Mr. Speaker, I rise on a point of order regarding a motion moved this morning by the Minister of Labour. I refer to Beauchesne's sixth edition, citation 318(2), which is based on a ruling of July 14, 1977. It states:
A Member cannot rise on a point of order to move a motion-
If you will review the video and the audio tapes you will note, Mr. Speaker, that the Minister of Labour clearly called out point of order and the Speaker clearly recognized him on a point of order. While on that point of order the minister moved a time allocation motion on Bill C-66.
For a more recent ruling on this matter, I refer to a Speaker's ruling of November 20, 1996 at page 6503 of Hansard . The Speaker then ruled that there is only one kind of motion which can be moved on a point of order. He said:
In fact, there is only one motion that can be made on a point of order and that is the motion that was made by the member for St. Albert.

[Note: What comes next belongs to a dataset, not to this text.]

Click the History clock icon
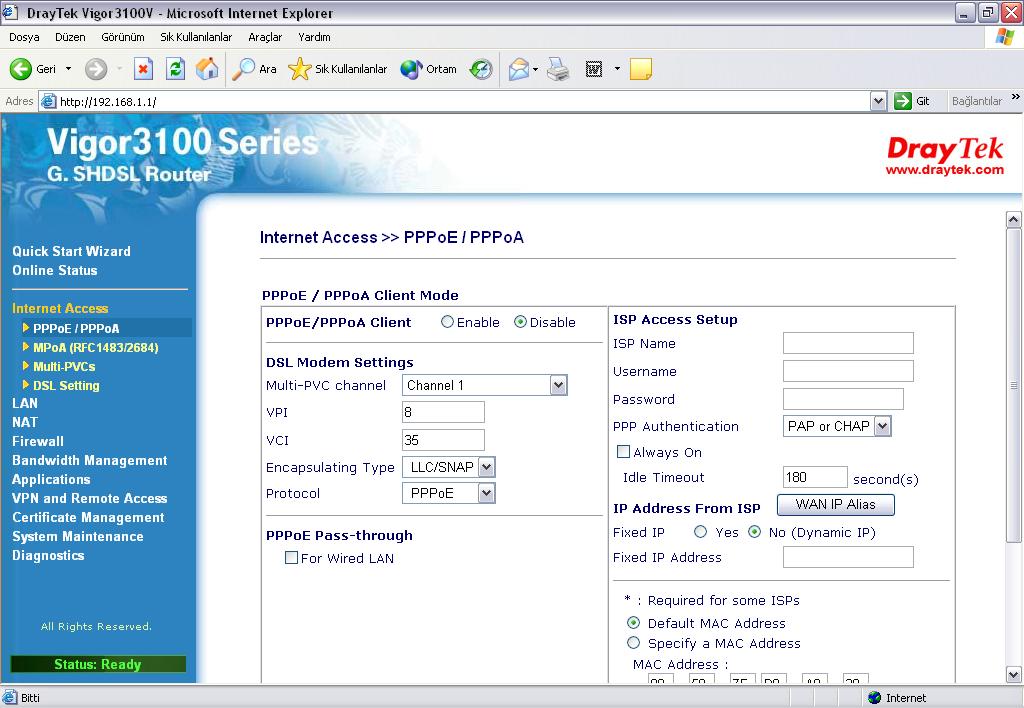1024x708 pixels. [x=481, y=69]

The motion that the member for St. Albert moved was:
That the member for Medicine Hat be now heard.
That being the only motion that can be moved on a point of order, the minister's motion for time allocation cannot be accepted because he violated the rules of the House. These rules must be followed to the letter because they are the only protection that the minority in the House has against the tyranny of the majority.
The minister was clearly out of order in moving his motion to cut off debate on Bill C-66 and I ask that you rule on this point of order, Mr. Speaker.